··· WORKING DATA ···
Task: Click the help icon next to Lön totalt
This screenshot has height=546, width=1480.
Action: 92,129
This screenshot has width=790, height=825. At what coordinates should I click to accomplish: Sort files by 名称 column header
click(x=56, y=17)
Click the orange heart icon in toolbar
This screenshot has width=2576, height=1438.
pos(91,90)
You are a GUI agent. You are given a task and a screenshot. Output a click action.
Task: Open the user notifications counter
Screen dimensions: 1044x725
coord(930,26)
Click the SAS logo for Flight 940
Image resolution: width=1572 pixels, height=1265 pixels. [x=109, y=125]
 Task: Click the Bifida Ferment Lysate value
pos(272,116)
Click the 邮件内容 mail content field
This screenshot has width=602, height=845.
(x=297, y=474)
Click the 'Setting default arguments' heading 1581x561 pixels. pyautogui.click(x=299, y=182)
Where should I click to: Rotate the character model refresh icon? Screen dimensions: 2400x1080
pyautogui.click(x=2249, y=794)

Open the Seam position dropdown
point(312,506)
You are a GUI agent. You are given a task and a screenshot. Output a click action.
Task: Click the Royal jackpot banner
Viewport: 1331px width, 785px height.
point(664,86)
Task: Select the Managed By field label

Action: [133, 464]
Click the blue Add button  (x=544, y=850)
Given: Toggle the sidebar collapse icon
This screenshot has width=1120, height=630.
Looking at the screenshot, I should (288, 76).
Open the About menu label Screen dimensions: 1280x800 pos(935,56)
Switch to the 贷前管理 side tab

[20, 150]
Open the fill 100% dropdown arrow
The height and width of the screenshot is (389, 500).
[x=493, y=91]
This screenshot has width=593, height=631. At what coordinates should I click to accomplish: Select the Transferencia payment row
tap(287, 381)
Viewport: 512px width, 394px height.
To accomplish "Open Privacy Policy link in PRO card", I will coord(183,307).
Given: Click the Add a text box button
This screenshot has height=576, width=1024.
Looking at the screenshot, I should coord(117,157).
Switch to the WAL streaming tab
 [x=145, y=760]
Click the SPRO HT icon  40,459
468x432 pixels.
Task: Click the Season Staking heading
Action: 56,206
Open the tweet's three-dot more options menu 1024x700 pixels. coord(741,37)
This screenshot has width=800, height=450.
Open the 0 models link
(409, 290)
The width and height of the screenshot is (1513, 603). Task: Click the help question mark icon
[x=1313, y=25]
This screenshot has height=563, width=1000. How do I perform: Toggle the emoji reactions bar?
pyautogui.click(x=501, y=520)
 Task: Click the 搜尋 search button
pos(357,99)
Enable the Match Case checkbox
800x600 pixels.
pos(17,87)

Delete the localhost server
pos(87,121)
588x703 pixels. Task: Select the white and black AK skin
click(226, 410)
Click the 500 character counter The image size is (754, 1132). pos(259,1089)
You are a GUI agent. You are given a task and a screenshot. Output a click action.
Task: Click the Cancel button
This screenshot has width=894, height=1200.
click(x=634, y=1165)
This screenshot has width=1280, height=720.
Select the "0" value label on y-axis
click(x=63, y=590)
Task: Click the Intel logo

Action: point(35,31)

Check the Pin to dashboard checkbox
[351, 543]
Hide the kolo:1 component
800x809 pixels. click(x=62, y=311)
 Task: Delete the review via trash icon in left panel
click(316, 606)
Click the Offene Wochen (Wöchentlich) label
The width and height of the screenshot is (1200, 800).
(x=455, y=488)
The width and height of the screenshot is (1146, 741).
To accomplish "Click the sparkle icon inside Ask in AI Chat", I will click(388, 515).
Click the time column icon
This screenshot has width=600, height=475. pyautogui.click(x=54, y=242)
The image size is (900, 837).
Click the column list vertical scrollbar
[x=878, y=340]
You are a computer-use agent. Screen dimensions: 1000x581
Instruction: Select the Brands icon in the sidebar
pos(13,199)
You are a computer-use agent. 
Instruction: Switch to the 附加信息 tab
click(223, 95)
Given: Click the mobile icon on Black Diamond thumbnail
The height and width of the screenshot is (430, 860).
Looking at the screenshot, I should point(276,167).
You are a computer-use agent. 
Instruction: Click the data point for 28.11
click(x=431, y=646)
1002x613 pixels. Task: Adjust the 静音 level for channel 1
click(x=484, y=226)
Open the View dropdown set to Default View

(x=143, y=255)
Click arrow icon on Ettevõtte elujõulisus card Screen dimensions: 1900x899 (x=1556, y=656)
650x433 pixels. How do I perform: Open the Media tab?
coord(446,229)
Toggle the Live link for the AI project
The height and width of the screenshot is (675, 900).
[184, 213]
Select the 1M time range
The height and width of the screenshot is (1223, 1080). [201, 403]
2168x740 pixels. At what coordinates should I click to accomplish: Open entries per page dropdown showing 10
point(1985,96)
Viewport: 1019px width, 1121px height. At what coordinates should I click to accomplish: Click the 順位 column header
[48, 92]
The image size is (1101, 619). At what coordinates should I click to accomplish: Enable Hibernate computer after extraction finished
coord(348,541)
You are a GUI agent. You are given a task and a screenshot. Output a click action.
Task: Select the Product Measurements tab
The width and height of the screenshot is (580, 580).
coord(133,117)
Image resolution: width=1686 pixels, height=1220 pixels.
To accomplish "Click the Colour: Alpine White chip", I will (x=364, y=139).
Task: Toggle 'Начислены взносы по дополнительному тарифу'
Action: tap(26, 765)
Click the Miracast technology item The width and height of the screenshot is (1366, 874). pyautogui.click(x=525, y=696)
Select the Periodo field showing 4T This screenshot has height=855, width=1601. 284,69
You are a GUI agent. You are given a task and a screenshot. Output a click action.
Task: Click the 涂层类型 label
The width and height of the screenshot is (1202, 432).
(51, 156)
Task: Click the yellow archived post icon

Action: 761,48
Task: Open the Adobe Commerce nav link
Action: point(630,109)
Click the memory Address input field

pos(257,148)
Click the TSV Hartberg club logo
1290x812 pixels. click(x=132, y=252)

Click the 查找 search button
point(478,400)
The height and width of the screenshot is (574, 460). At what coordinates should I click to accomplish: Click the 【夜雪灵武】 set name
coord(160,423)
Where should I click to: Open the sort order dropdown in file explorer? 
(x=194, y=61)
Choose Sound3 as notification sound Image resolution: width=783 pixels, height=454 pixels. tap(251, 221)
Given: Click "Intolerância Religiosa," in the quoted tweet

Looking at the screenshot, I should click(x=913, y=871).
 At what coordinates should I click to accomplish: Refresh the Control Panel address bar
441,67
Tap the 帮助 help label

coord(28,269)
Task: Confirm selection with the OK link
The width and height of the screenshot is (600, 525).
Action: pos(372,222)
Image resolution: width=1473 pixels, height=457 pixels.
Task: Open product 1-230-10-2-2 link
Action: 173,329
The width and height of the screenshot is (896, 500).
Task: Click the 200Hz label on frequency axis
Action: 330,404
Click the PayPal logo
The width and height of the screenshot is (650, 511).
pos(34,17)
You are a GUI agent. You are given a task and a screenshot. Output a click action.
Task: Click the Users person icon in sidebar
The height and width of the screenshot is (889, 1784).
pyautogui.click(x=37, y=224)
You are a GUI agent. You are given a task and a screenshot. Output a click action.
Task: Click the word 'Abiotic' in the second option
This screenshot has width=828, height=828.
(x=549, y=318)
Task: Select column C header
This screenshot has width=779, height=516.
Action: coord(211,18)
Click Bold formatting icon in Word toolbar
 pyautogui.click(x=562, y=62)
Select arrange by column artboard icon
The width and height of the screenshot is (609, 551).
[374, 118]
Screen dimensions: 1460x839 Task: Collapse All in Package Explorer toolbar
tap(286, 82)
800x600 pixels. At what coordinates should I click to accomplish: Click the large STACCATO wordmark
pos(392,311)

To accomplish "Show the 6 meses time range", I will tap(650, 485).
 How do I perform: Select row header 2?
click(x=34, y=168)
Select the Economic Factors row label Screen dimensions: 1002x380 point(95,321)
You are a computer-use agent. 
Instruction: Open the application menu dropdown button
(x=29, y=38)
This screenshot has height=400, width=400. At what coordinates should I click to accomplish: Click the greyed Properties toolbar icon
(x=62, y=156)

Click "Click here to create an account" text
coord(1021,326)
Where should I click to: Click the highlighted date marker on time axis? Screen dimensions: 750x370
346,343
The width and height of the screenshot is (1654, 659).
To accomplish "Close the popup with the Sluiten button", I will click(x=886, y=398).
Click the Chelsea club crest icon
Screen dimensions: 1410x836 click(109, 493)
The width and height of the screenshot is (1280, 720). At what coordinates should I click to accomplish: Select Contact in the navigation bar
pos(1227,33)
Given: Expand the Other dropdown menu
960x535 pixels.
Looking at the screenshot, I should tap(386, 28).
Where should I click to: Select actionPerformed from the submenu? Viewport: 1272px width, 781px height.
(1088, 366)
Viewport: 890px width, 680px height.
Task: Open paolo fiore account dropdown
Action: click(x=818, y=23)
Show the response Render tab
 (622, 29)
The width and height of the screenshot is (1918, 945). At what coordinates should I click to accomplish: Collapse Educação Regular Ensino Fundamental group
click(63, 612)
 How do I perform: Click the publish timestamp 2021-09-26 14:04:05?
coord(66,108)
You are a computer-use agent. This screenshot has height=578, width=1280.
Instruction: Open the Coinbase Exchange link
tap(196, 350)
···
> **WHAT IS BEING ASKED**:
Copy every line from the data that includes the string "card".

> **SOLUTION TO THE PROBLEM**:
To accomplish "Open Privacy Policy link in PRO card", I will coord(183,307).
Click arrow icon on Ettevõtte elujõulisus card Screen dimensions: 1900x899 (x=1556, y=656)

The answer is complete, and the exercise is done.